Dataset extract:
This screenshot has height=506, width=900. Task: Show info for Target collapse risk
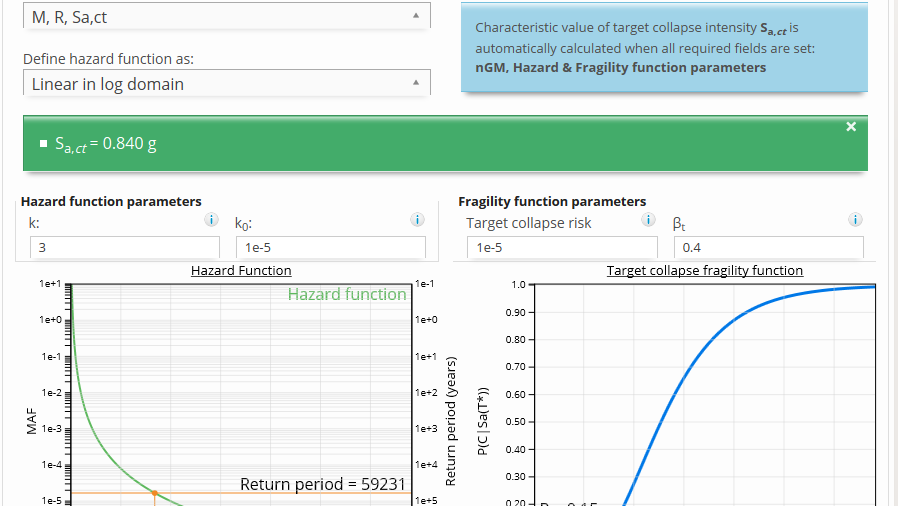(x=648, y=220)
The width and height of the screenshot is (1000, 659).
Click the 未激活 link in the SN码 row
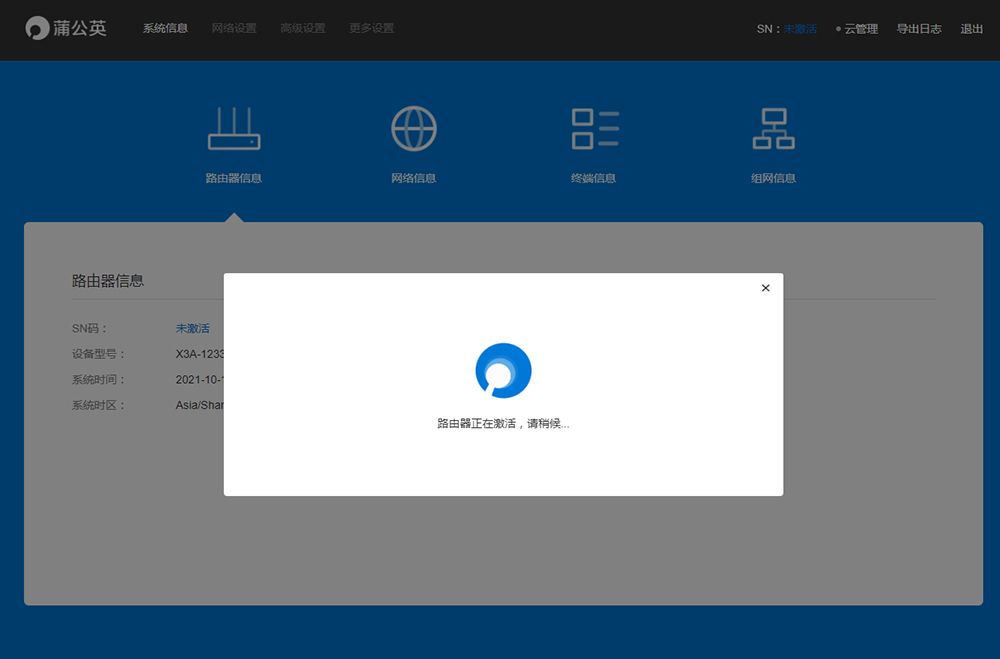click(x=193, y=328)
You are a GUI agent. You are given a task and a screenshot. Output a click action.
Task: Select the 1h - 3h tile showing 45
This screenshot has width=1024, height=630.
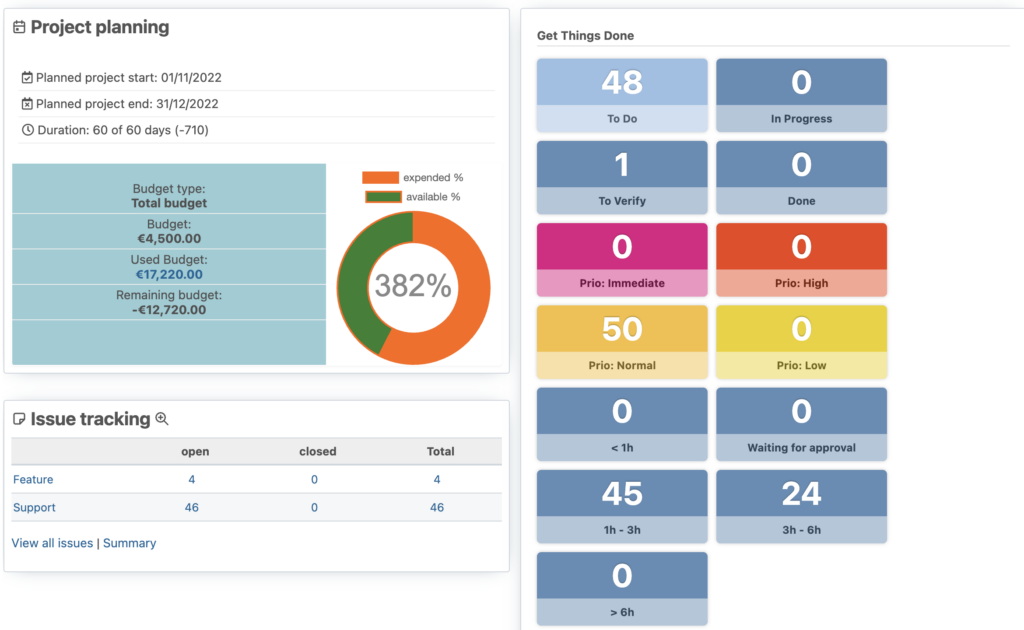coord(621,505)
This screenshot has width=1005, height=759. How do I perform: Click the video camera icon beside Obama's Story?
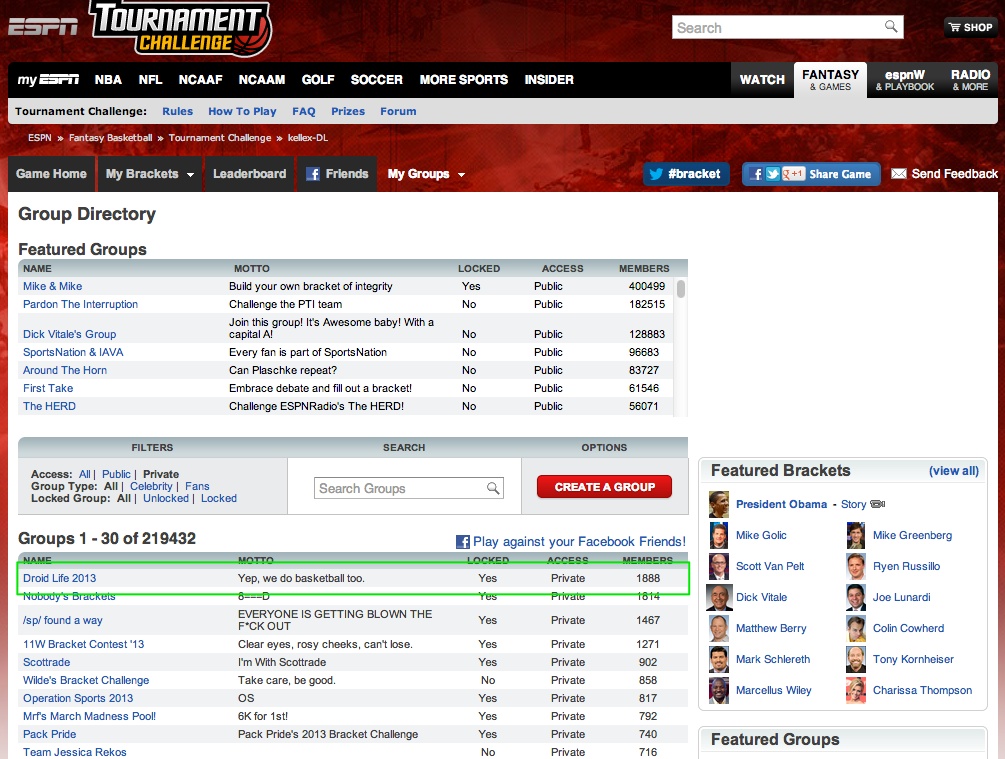point(878,505)
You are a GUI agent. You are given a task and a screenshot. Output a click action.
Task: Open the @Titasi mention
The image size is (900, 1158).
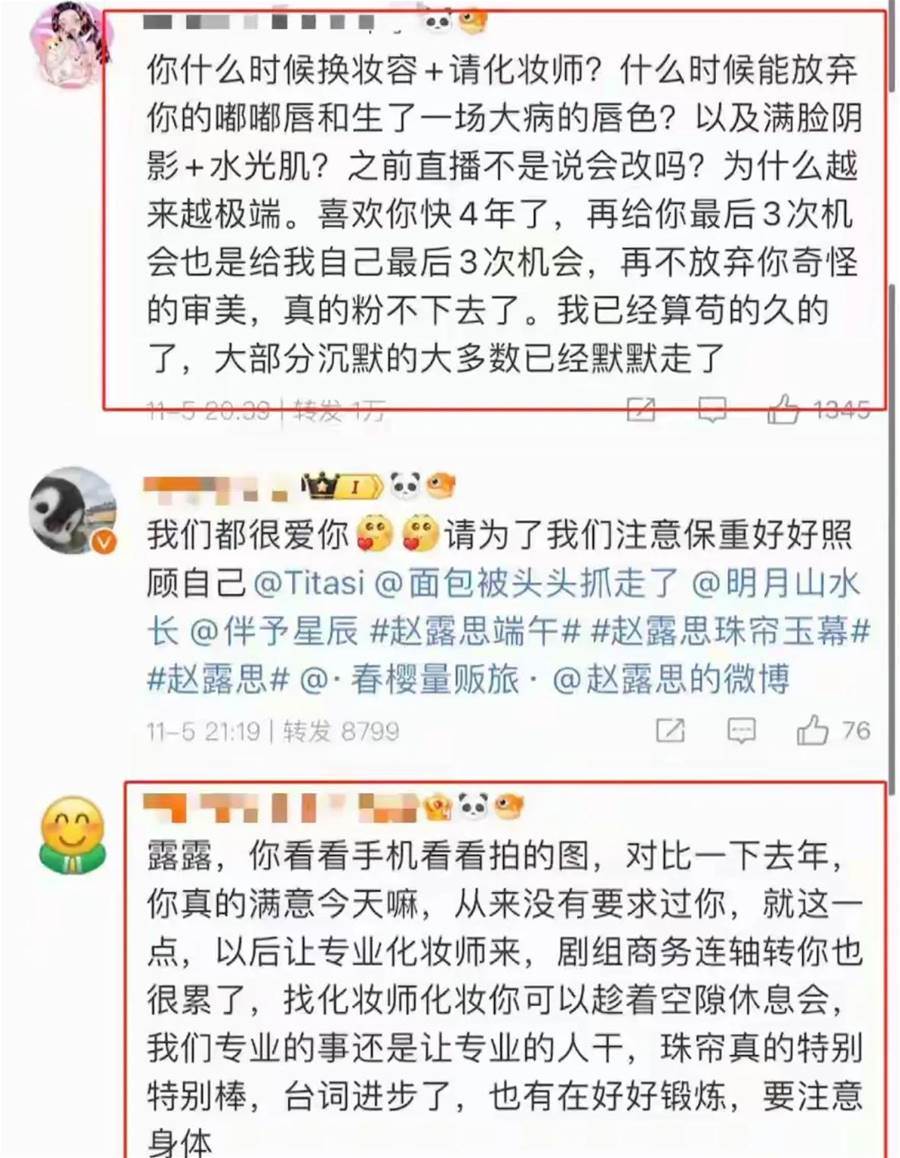pyautogui.click(x=309, y=583)
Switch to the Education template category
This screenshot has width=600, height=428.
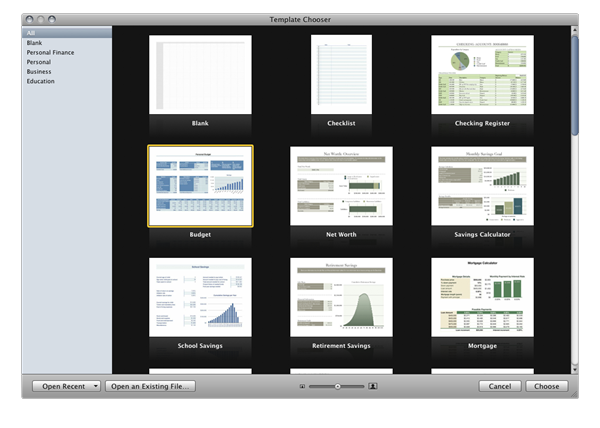point(41,81)
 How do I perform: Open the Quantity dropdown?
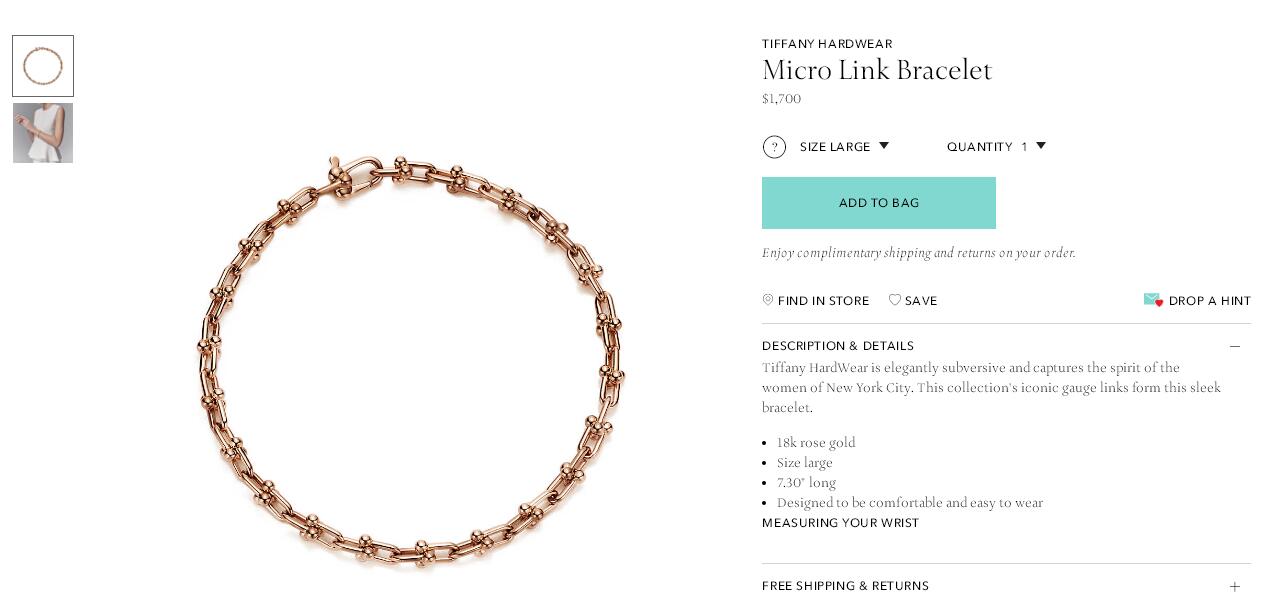coord(996,147)
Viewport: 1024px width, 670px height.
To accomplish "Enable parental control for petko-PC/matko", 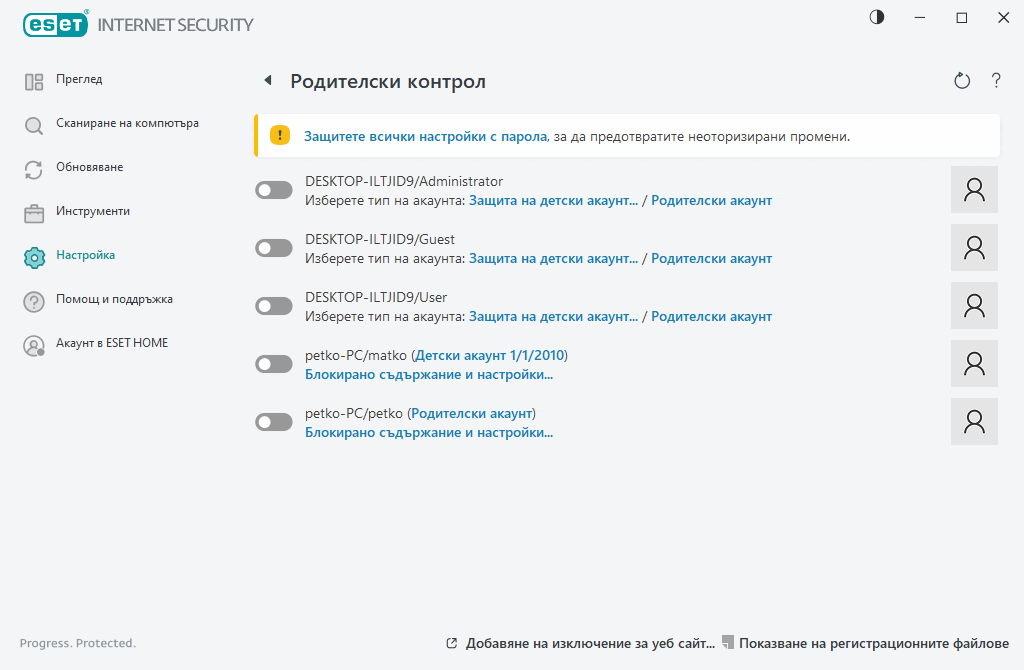I will click(x=273, y=363).
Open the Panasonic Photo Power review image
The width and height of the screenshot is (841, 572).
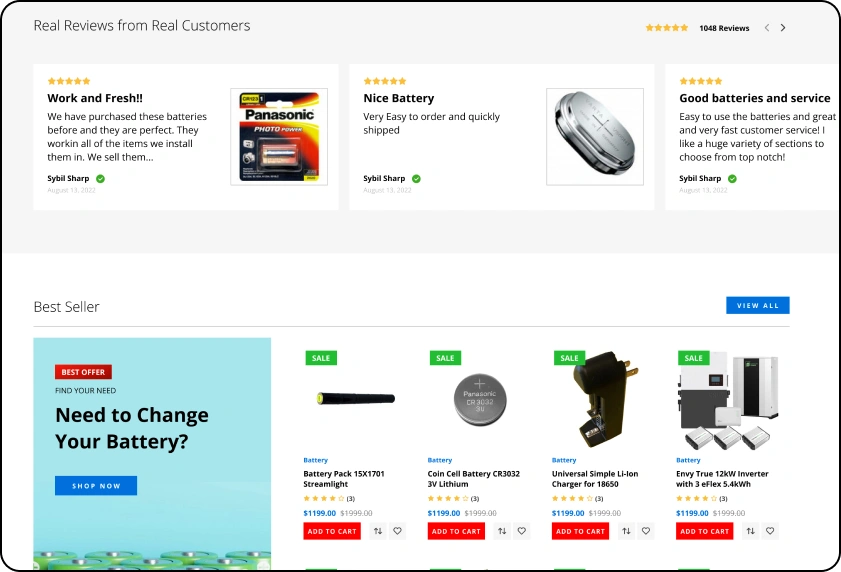(x=279, y=137)
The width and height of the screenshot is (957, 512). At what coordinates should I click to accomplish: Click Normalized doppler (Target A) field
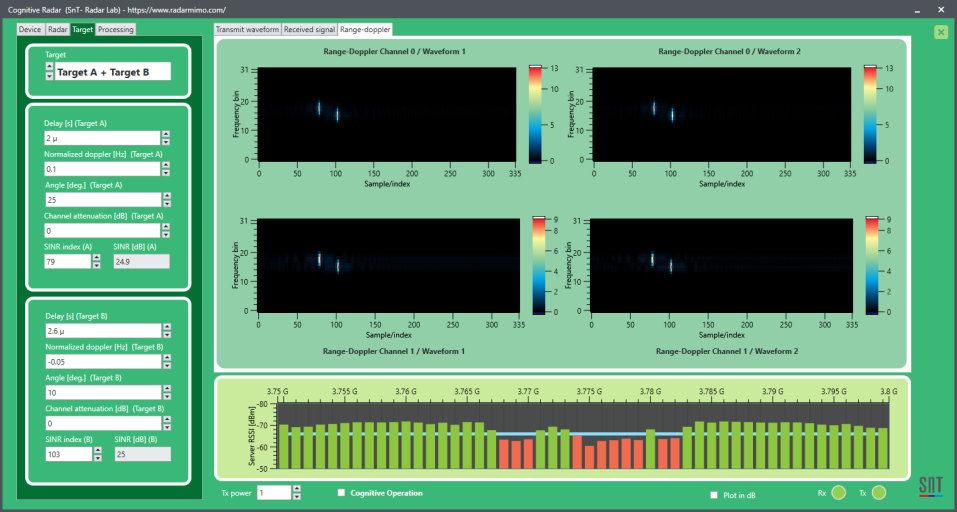101,169
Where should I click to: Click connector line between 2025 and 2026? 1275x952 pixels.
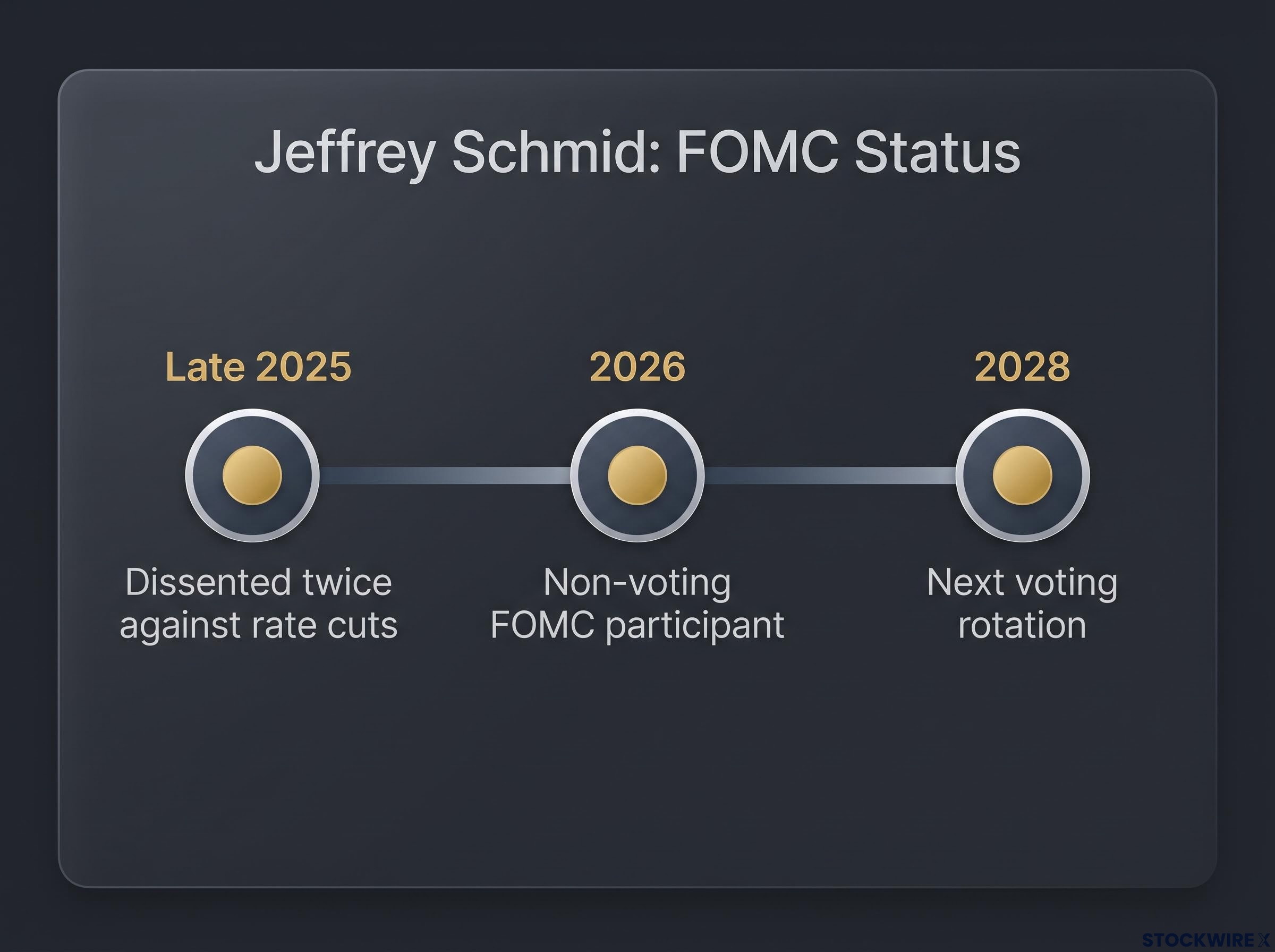(445, 475)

Goal of the exercise: Only the lines from the line that contains "The width and height of the screenshot is (957, 512)." through the end of the entries are to be written out, exactly and without pictures, both ends included.

Completed task:
The width and height of the screenshot is (957, 512). At what coordinates should I click to accomplish: Click Normalized doppler (Target A) field
101,169
Where should I click to: Click connector line between 2025 and 2026? 1275x952 pixels.
(445, 475)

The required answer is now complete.